Leflunomide is another csDMARD strictly contraindicated due to its highly teratogenic properties. Its active metabolite has a prolonged half-life, potentially remaining in the body for up to two years. Simply stopping the drug is insufficient, requiring a mandatory accelerated elimination procedure using a medication like cholestyramine. This “washout” must be followed by a blood test to confirm undetectable metabolite levels before conception is attempted. Other immunosuppressive agents, such as cyclophosphamide, are also avoided throughout pregnancy.
Safety Profiles of Biologic and Targeted DMARDs
The safety data for biologic and targeted therapies are complex, as most are large antibody proteins that can cross the placental barrier. Tumor Necrosis Factor (TNF) inhibitors are generally considered safe for use through the first and second trimesters. Since they are immunoglobulin G (IgG) antibodies, their active transfer to the fetus increases exponentially starting around 28 weeks of gestation.
The common recommendation is to discontinue these TNF inhibitors by the beginning of the third trimester (20 to 24 weeks) to minimize the newborn’s exposure and theoretical risk of neonatal immunosuppression. A notable exception is Certolizumab pegol, which is structurally modified (pegylated) and lacks the Fc portion responsible for active placental transfer. Certolizumab pegol is often the preferred biologic and can be continued throughout the entire pregnancy if necessary to maintain disease control.
TNF inhibitors include:
- Adalimumab
- Etanercept
- Infliximab
- Golimumab
Other non-TNF biologics, such as the B-cell depleting agent Rituximab, are not recommended, particularly in the third trimester where they can suppress the neonatal B-cell count. Abatacept, a selective T-cell co-stimulation modulator, is generally discontinued before conception due to limited safety data. The newer class of small-molecule Targeted Synthetic DMARDs, known as Janus Kinase (JAK) inhibitors (Tofacitinib and Baricitinib), are also not recommended for use in pregnancy. These drugs should be stopped at least four weeks prior to attempting conception, as they cross the placenta easily and lack sufficient data to guarantee fetal safety.

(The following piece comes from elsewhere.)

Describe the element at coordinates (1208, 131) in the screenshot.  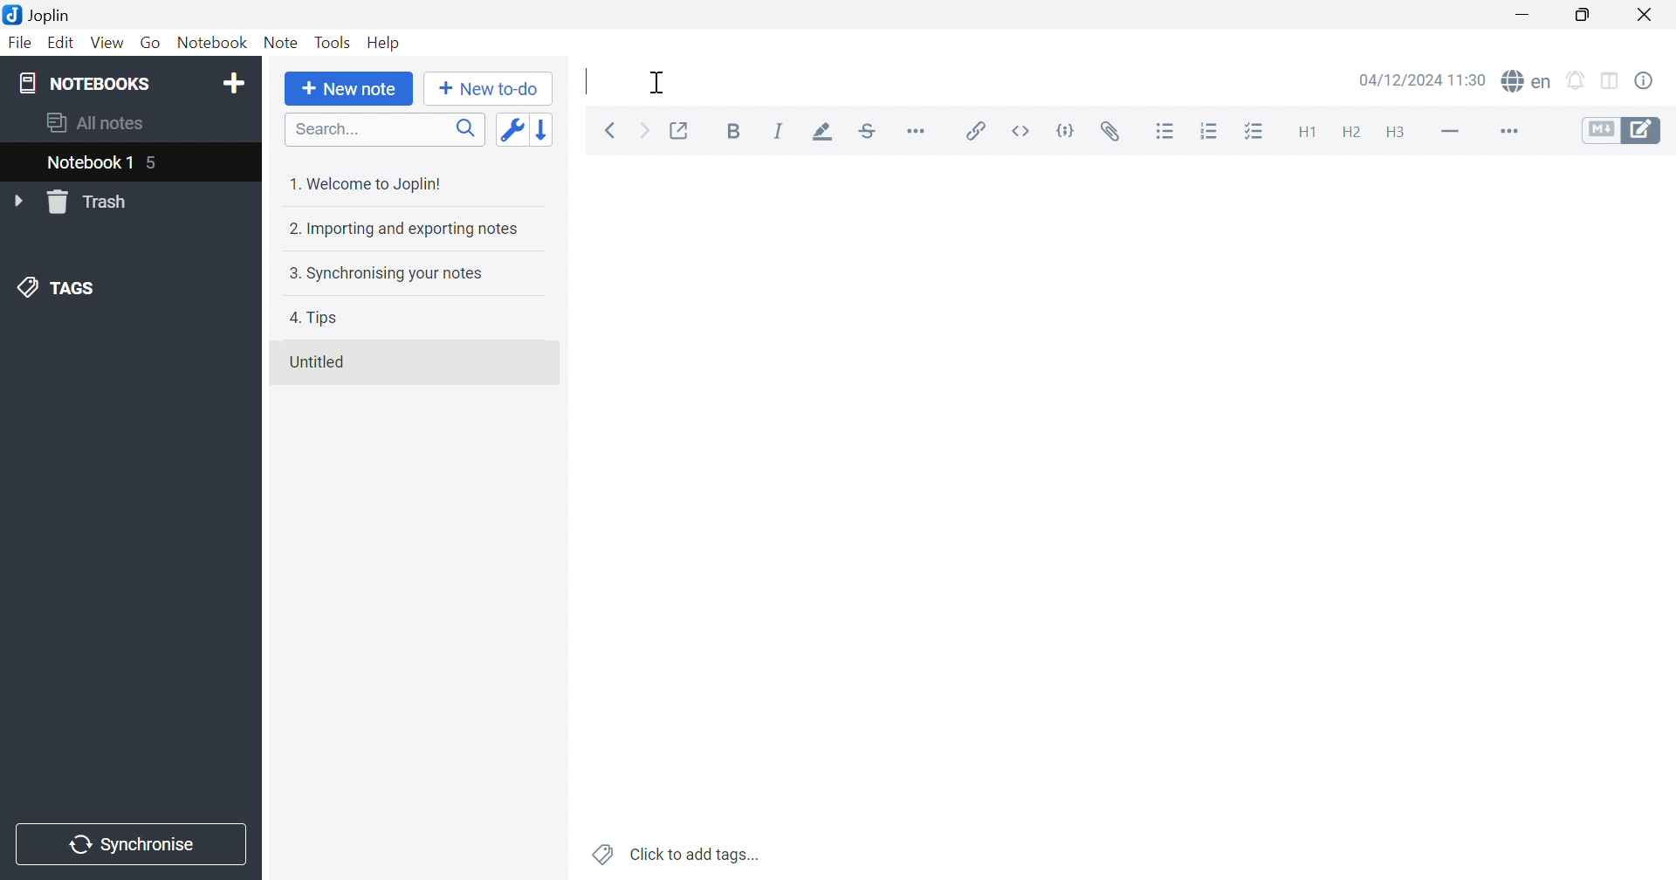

Strategic Management of Rheumatoid Arthritis During Pregnancy
A coordinated strategy is necessary to ensure the best outcomes for both mother and baby, starting long before conception. Pre-conception counseling is the time to switch patients from contraindicated medications to pregnancy-compatible alternatives like Hydroxychloroquine or Sulfasalazine. Achieving low disease activity or remission for at least three to six months prior to conception is essential, as active disease is a significant risk factor for adverse pregnancy outcomes.
RA disease activity frequently improves in 40 to 70 percent of women during the second and third trimesters, often attributed to hormonal changes. However, up to 90 percent of women will experience a flare in the postpartum period, typically within the first few months after delivery. Managing a flare during pregnancy relies on the use of low-dose corticosteroids or non-biologic DMARDs that have been deemed safe.
Postpartum management is important due to the high risk of disease flare, which can severely impact a new mother’s ability to care for her infant. Many anti-rheumatic medications, including Hydroxychloroquine, Prednisone, and Sulfasalazine, are considered compatible with breastfeeding. If pain relief is needed, ibuprofen is the preferred NSAID for breastfeeding mothers. Maintaining continuous disease control requires coordinating care among a specialized team of providers.